About 22 actors joined the storyline only in the third phase, including Cristiana Oliveira, Débora Falabella, Marcello Novaes, Solange Couto, Juliana Paes, Mara Manzan, Cissa Guimarães, and Victor Fasano.

In episode 127, aired on 25 February 2002, actor Luciano Szafir joined the cast to play Zein, an Arab man who had abandoned Islamic customs and ends up marrying Jade.

== Reception ==
=== Ratings ===

| Timeslot | # Eps. | Premiere |  | Finale |  | Position | TV season | Average viewership |
| Date | Viewers (in points) | Date | Viewers (in points) |
| Monday—Saturday 20:35 | 221 | 1 October 2001 | 47 | 14 June 2002 | 62 | #1 | 2001 - 2002 | 47 |

In its premiere, O Clone registered a viewership rating of 47 points, peaking at 53 points.

Its ever lowest recorded data in terms of viewership was on the New Year's Eve of 31 December 2001.

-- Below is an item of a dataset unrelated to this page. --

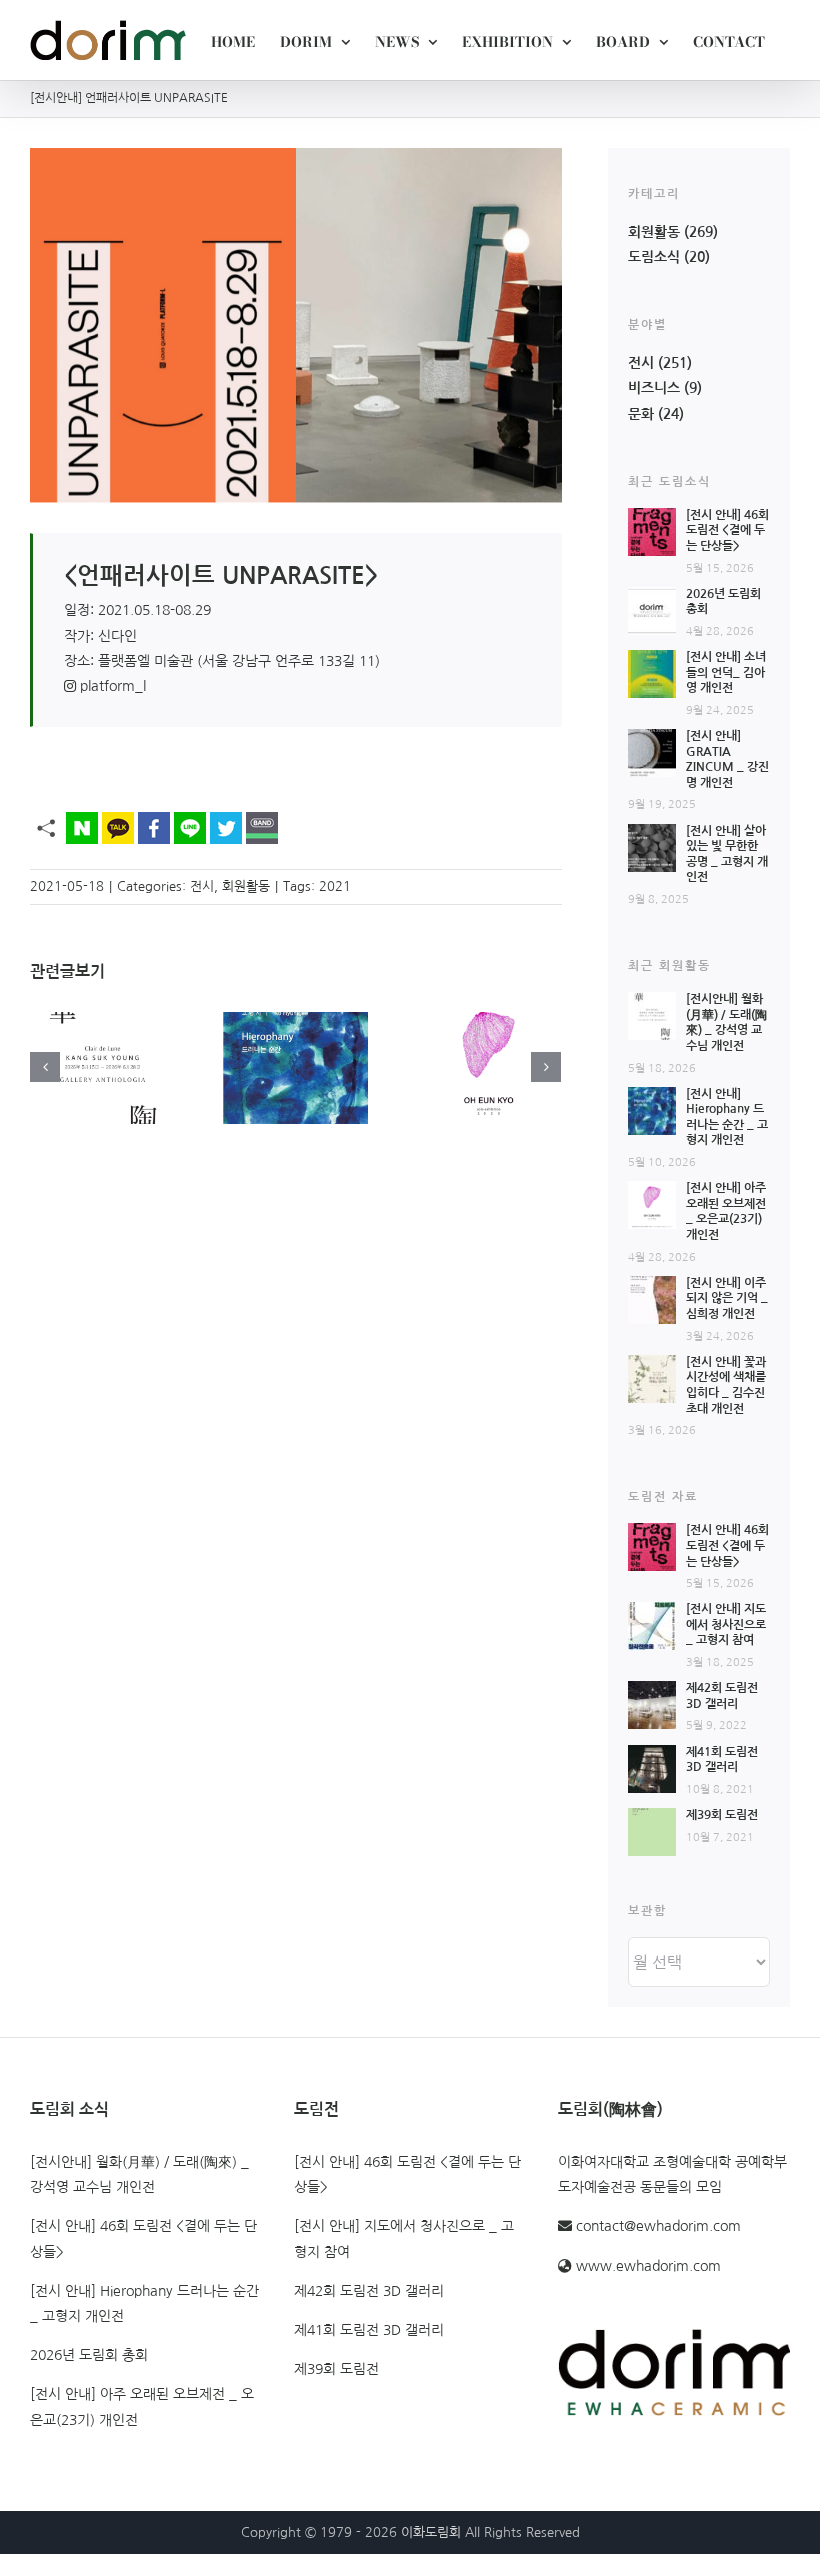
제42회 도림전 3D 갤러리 (369, 2291)
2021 (335, 886)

The episode where Lucas and his clone first meet registered 56 points and a 63-point peak, with a 73% audience share.

In its finale, O Clone registered a viewership rating of 62 points peaking at 68 and 77% of audience share.

O Clone registered a mean viewership rating of 47 points.

==Remake==
In January 2010, a remake in Spanish started to be recorded in Colombia. This remake is a production of TV Globo and Telemundo and it was titled El Clon.